Militant attack in Kashmir, February 2000

The beheading of Bhausaheb Maruti Talekar by a group of Pakistani militants led by Ilyas Kashmiri of Harkat-ul-Jihad al-Islami occurred in the Rajouri district of Jammu and Kashmir on 27 February 2000.

Talekar was an Indian army personnel on guard duty at the Ashok Listening Post.

All seven soldiers on duty from the 17 Maratha Light Infantry battalion were killed by the militants. Talekar was beheaded, and his head was carried across the Line of Control to Pakistan.

==Early years==
Talekar was a resident of Kolgaon village in Ahmednagar district, Maharashtra, India. He was the son of daily laborers and had studied till the tenth grade before joining the army. He was unmarried and 24 years old at the time of his killing. According to natives of his village, his family did not know that he was beheaded. The army declined Talekar's sister's request to see his face. His last rites were performed at his village.

==Attack==
In the early hours of 27 February 2000, the Ashok Listening Post, an Indian army guard post, situated on the Line of control came under ambush attack, led by Ilyas Kashmiri and twenty-five HuJI militants.

The Ashok Listening Post was located near the village of Jhangar in Nowshehra sector in the Rajouri district of Jammu and Kashmir, India. The attack was covered by heavy mortar and rocket barrage from Pakistan army positions, which were dressed in black uniform and reported to be from Special Services Group.

The Indian post was surrounded on all three sides by the Pakistani posts and was said to be an unfavorable position.

Bhausaheb Maruti Talekar was on guard duty, and other seven soldiers of the 17 Maratha Light Infantry were in the post at the time of attack. Ilyas Kashmiri slit Talekar's throat and thereafter the other militants accompanying him opened fire inside the bunker in which all seven army men were killed.

The head of Talekar was taken across the Line of Control in Pakistan by the militants and was brandished as a trophy before the public, who cheered. According to Indian Army, Talekar was the first casualty of the attack. A captured militant revealed that they had played football with the head of Talekar.
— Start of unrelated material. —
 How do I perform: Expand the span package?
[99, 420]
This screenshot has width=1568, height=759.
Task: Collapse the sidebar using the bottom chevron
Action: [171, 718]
Pakistan denied that its soldiers were involved in the incident.

==Aftermath==
The President of Pakistan Gen. Pervez Musharraf honored Ilyas Kashmiri in a ceremony and rewarded him with one-lakh Pakistani rupees, in cash for bringing the head of an Indian army personnel.

Ilyas Kashmiri, was killed in an alleged US drone attack in 2011.

===The inquiry against the commanding officer===
The commanding officer of the unit was Colonel Sandes. He had communicated to the superiors seeking permission to shift the Ashok listening post because of the possibility of a sneaking attack such as the one which happened on 27 February 2000, but he was denied permission. He faced a court of inquiry after the incident which exonerated him, but his superiors had reported that Colonel Sandes was unfit for commanding a unit. The colonel had to fight a legal battle to be eligible for promotion. Sandes was promoted to the rank of Brigadier in 2010.

===Talekar's memory===
The army took up the responsibility of the education of his sister after the incident. His family continues to receive a pension of ₹10,000 per month. A sum of ₹12 lakh was given to Talekar's family as compensation.

In his memory, a community hall was built in his village. His sister is pursuing the hope to start a school for special children in his memory.

===Similar incidents===
During the Kargil War, Captain Saurabh Kalia of the Indian Army was captured by the Pakistani soldiers and later his dead body was handed back. Indian security officials allege that Saurabh Kalia's dead body was badly mutilated when they received it. In one decade before 2013, when Lance Naik Hemraj was beheaded, there have been at least three other such instances of decapitation of Indian soldiers by the Pakistani troops.

According to Indian newspaper, The Hindu, cross-border raids had almost ceased after 2003. However, they resumed again in 2007 and 2008. In 2017, India alleged that two of its soldiers were beheaded by Pakistani Border Action Team (BAT). According to Indian officials, the Border Action Team had crossed 250 m deep into Indian territory to ambush Indian Army patrol party.